Okuma Metni:
Haber Merkezi – HDP Eş Genel Başkanı Mithat Sancar, “Bir halk bir bütün olarak böyle tehlike altındayken hiçbir Kürt gücü bu gerçekliği yok sayarak kendi halkı içinde yeni acılar yaratacak gelişmelere sebep olma hakkına sahip değildir. Sorun ne olursa olsun Kürt güçlerine düşen tek şey çözümü diyalogda aramaktır” dedi.
Halkların Demokratik Partisi (HDP) Eş Genel Başkanı Mithat Sancar, partisinin haftalık Meclis grup toplantısında gündeme ilişkin değerlendirmelerde bulundu.
Hazine ve Maliye Bakanı Berat Albayrak’ın istifasına değinen Sancar, medyanın istifa açıklamasını görmemekzlikten geldiğini söyledi.
Sancar, “Bu sistem çökmektedir arkadaşlar. Bu sistemin neden çöktüğünü çok kısa bazı hatırlatmalarla şimdi anlatmaya çalışacağım. Bir defa ortada bir ekonomik kriz olduğunu hepimiz biliyoruz ve bunu kimse saklayabilecek konumda değil. Bu krizin sadece bir bakan, bir şahıs meselesi olmadığını da biliyoruz. Bakanın istifasının sadece bir kızgınlık, bir kırgınlık sorunu olmadığını biliyoruz. Ortada çok daha derin bir sorun var. Ortada sistemin iflası, rejimin çöküşü gerçeği var” diye konuştu.

Kayıt Listesi:
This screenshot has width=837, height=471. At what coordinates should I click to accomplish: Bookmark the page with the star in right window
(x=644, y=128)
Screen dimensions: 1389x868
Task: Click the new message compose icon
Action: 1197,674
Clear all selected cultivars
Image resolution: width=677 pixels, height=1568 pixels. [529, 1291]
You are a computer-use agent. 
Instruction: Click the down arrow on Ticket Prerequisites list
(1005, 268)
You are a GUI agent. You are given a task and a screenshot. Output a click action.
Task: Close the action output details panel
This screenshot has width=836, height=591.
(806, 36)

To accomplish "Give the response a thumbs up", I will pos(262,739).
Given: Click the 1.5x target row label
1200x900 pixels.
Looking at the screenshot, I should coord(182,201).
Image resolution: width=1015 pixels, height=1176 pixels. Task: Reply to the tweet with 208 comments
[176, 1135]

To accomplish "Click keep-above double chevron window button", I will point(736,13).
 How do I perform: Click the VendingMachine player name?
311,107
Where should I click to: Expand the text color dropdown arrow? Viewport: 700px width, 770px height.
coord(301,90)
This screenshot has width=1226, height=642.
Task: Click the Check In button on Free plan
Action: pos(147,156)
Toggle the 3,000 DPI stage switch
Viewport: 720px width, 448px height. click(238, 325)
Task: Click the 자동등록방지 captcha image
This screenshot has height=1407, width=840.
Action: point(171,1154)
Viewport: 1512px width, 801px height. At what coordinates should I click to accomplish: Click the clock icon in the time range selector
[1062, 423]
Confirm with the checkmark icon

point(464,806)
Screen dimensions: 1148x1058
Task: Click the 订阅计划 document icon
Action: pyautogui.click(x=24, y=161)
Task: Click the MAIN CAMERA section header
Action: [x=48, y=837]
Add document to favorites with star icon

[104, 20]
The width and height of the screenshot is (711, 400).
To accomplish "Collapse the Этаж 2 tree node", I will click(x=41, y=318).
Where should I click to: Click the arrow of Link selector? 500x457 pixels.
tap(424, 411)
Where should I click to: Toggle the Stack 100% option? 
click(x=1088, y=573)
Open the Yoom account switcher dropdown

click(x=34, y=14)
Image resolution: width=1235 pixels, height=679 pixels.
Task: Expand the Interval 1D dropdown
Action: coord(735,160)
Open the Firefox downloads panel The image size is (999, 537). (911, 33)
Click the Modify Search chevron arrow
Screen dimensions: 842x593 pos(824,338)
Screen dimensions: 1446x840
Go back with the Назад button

Alıştırma Görevleri:
A – Mithat Sancar'ın konuşmasını aktaran haberde Sancar'ın "biliyoruz" fiiliyle bildirdiği her şeyi sıralayın.
B – Mithat Sancar'ın konuşmasını aktaran haberi kaldığı yerden sürdürün.

Alıştırma Cevapları:
A –
- Ortada bir ekonomik kriz olduğunu hepimiz biliyoruz.
- Bu krizin sadece bir bakan, bir şahıs meselesi olmadığını biliyoruz.
- Bakanın istifasının sadece bir kızgınlık, bir kırgınlık sorunu olmadığını biliyoruz.

B –
Sistem dedikleri bir ucube düzen
“Sistem dediğimiz elbette ilk başta Cumhurbaşkanlığı Hükümet Sistemi adını verdikleri gerçekten ucube düzendir” diyen Sancar, sözlerine şunları ekledi:
“Bu düzeni kabul ettirmek için referandum kampanyasında dönemin Cumhurbaşkanı Recep Tayyip Erdoğan’ın bazı konuşmalarından paragraflar, pasajlar aktaracağım, neler demişti? Bu anayasa değişikliği 20 Ocak 2017'de AKP-MHP ortaklığı ile 330 oy toplayan bir değişiklikti ve Meclis'ten böyle geçeçerek referanduma sunulmuştu. Bu referandum 16 Nisan 2017’de yapıldı, çok büyük şaibeler altında gerçekleştirildi. Baskı ortamında yürütüldü kampanyalar, tek taraflı bir boks maçı şeklinde cereyan etti bütün süreç ve ancak yüzde 51,41'lik bir oy oranıyla ile kabul edildi. 20 Ocak 2017’de anayasa değişikliği Meclis'ten geçtikten sonra Cumhurbaşkanı evet kampanyasına başladı.”
Sancar, “Öncelikle tabii şahsa bağlı bir sistem kurmayacaklarını, yeni sistemin şahsa bağlı olmayacağını söylemiş ama tek bir işaret olmadan kimse hareket etmiyor artık. Medya, kamu kurumları, Meclis işaret bekliyor. Kurumların hepsi neredeyse tek adama bağlanmış durumda. Söylediklerinin tam tersi yaşanıyor. O nedenle bu sistem çökmektedir diyoruz, çöküyor diyoruz” şeklinde konuştu.
“Cumhurbaşkanlığı Hükümet Sistemi çöktü”
Erdoğan’ın Cumhurbaşkanlığı Hükümet Sistemine ilişkin açıklamalarına değinen HDP Eş Genel Başkanı Sancar, “Başka zaman olsa, sorunlar bu kadar ağır olmasa buna espri deyip gülüp geçebiliriz ama gülüp geçebileceğimiz bir durum yok. Yargının ne durumda olduğunu her gün yeniden canlı olarak yaşıyoruz. Bu ülkeye keyfi tutuklamaları, adaletsiz yargılamaları, cezasızlık politikaları damgasını vurmuş durumda. Bırakın yargının prestijinin artmasını ortada yargı diye bir organ kalmamıştır. Bu nedenle sizin söylediklerinizin hepsi yalan olduğu için, bunların hepsinin tersi yaşandığı için sistem çöküyor diyoruz. Bu sistemin çöktüğünü başka verilerle anlatmaya devam edelim ve bu çöküşe karşı HDP olarak ne öneriyoruz, onu da söyleyelim” ifadelerini kullandı.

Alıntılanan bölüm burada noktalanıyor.